Ralph Frederick Manheim (April 4, 1907 – September 26, 1992) was a Jewish-American translator of German and French literature, as well as occasional works from Dutch, Polish and Hungarian. He was one of the most acclaimed translators of the 20th century, and likened translation to acting, the role being "to impersonate his author".

Early life
Manheim was born in New York City. He lived for a year in Germany and Austria as an adolescent, graduated from Harvard at the age of 19, and spent time in Munich and Vienna (studying at the universities) before Adolf Hitler’s rise to power. He also undertook post-graduate study at Yale and Columbia universities.

Career
His career as a translator began with Hitler's Mein Kampf, commissioned by Houghton Mifflin and published in 1943. Manheim endeavored to give an exact English equivalent of Hitler's highly individual, often awkward style, including his grammatical errors.

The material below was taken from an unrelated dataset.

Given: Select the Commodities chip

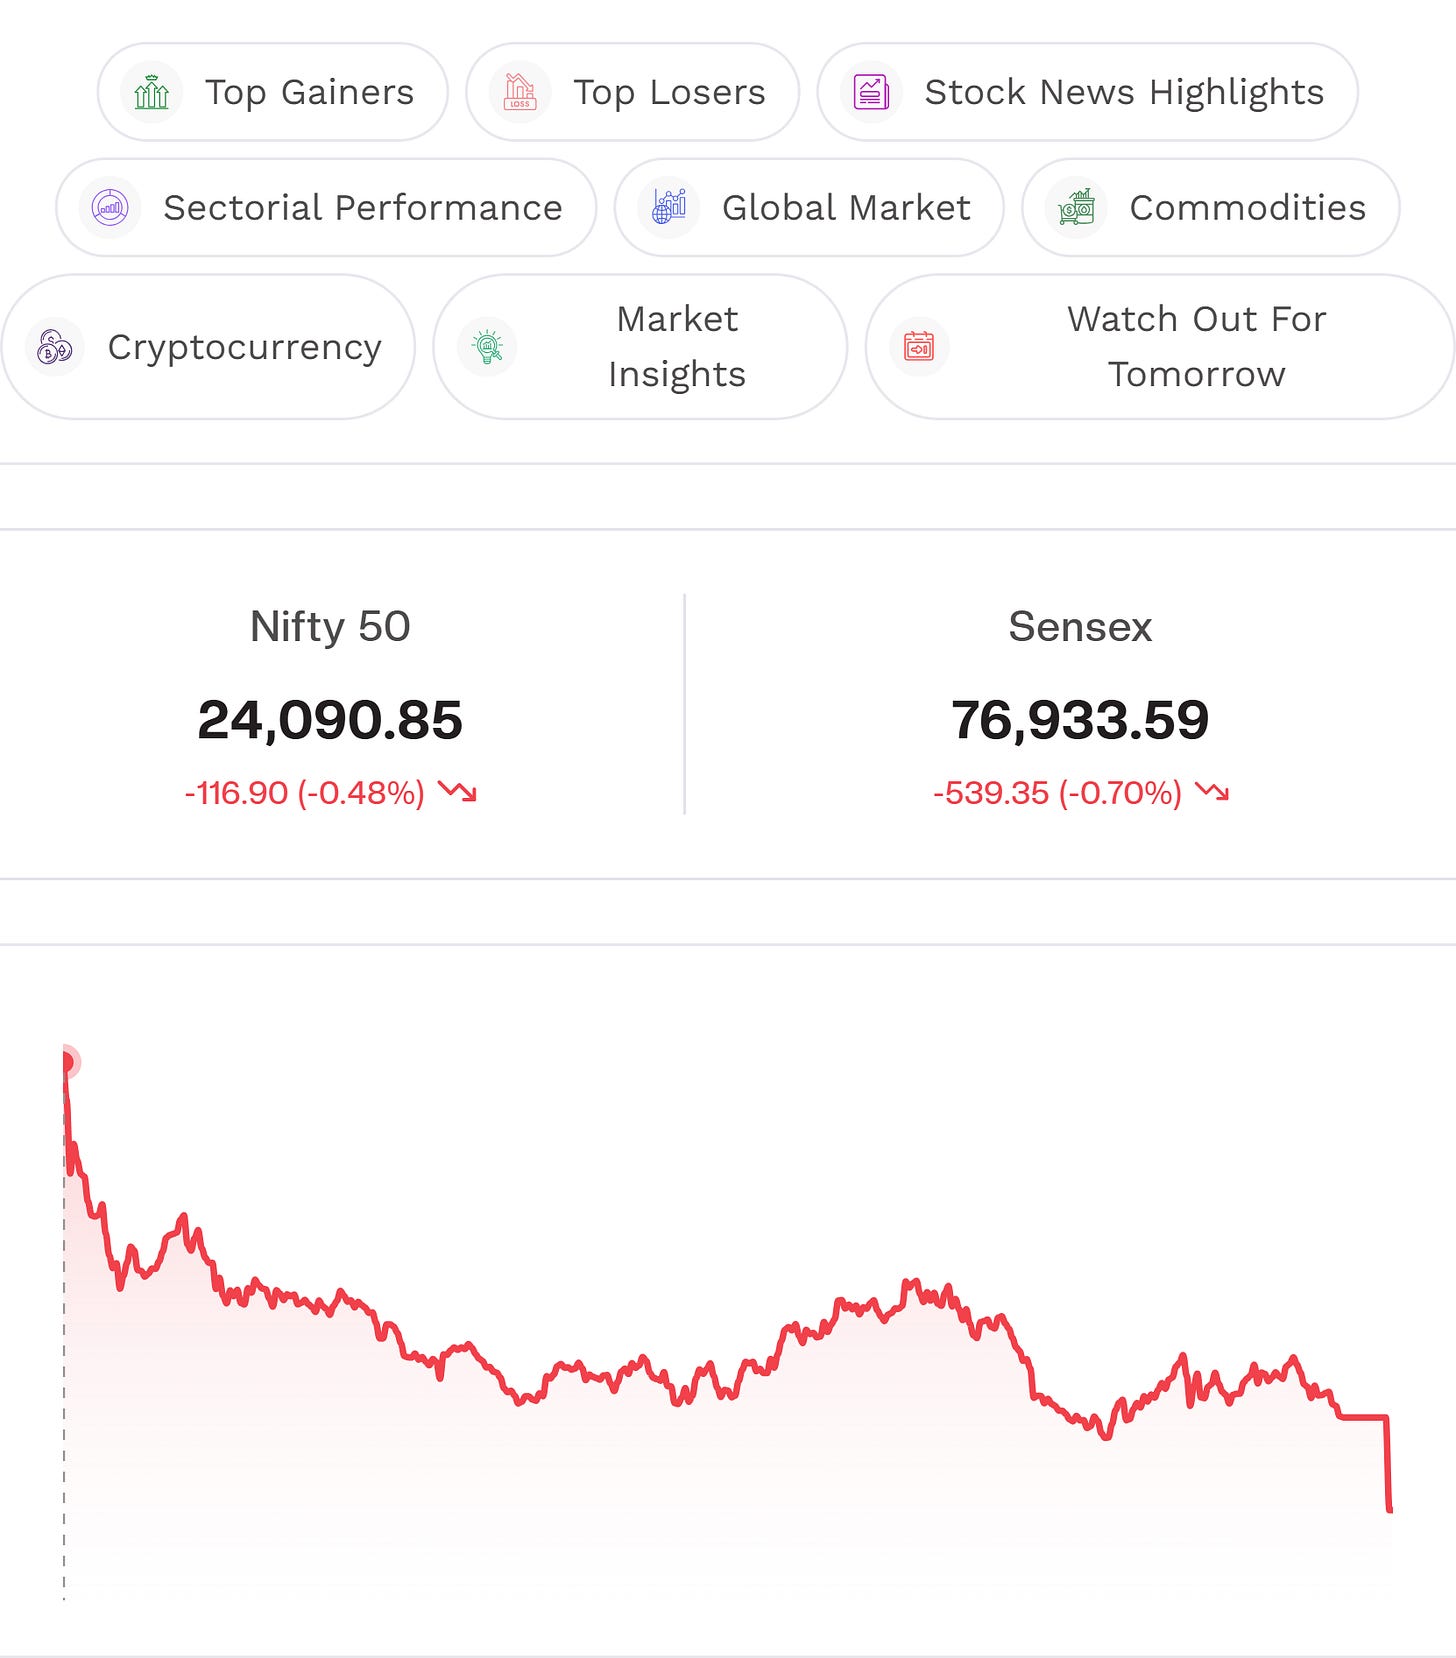Looking at the screenshot, I should (x=1211, y=208).
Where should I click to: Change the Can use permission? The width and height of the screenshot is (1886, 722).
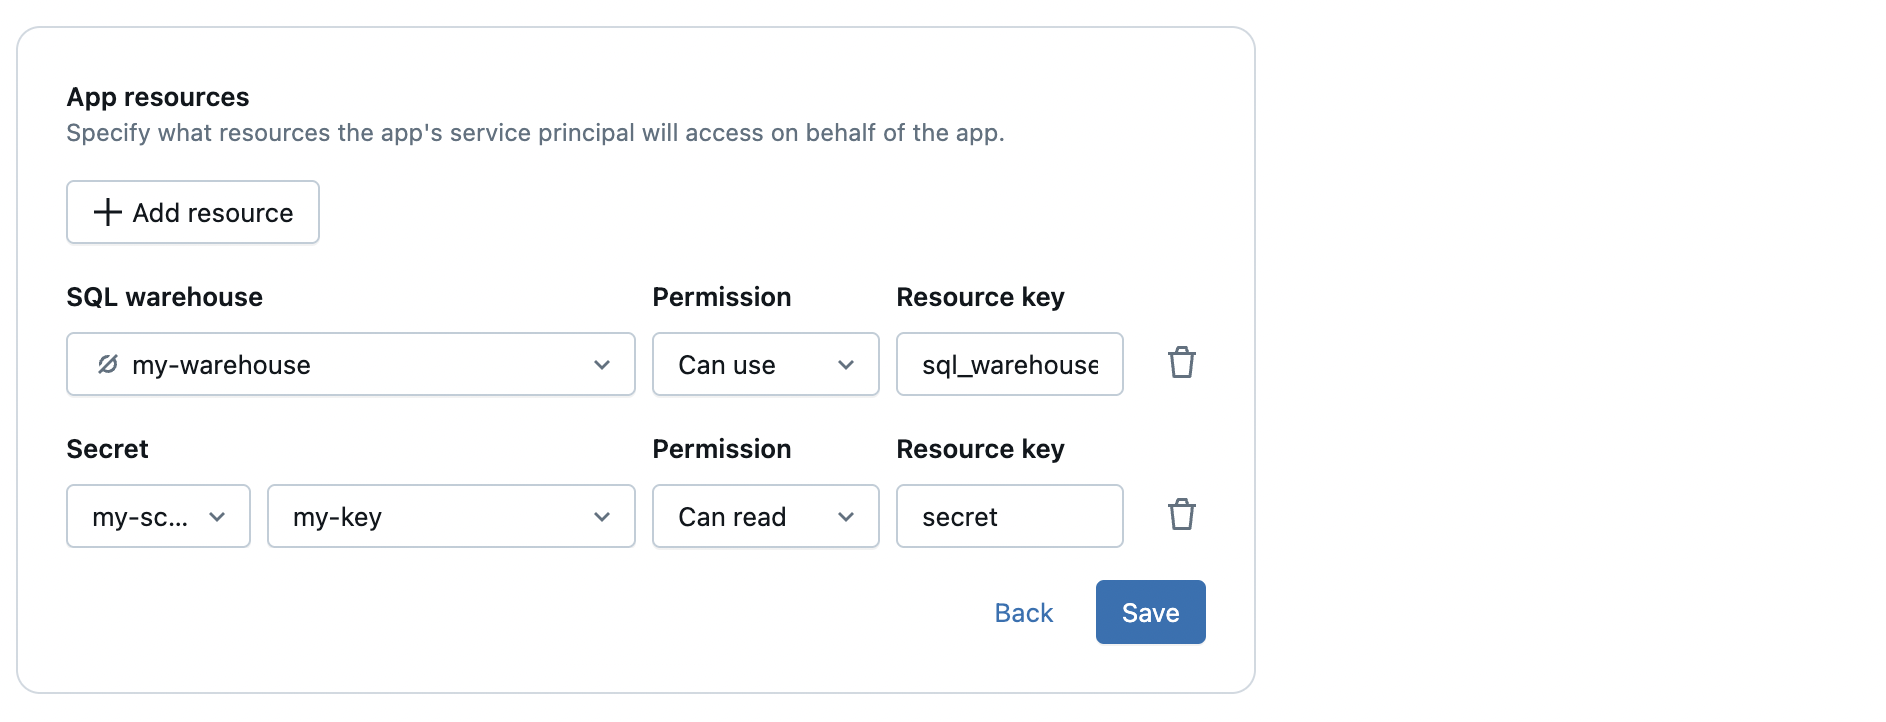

Manheim translated the works of Bertolt Brecht (in collaboration with John Willett), Louis-Ferdinand Céline, Günter Grass, Peter Handke,  philosopher Martin Heidegger, Hermann Hesse, Novalis, and many others. His translation of Henry Corbin's work Alone with the Alone: Creative Imagination in the Sufism of Ibn 'Arabi could be considered a major contribution towards the understanding of Ibn Arabi's and Sufi philosophy in the English-speaking world.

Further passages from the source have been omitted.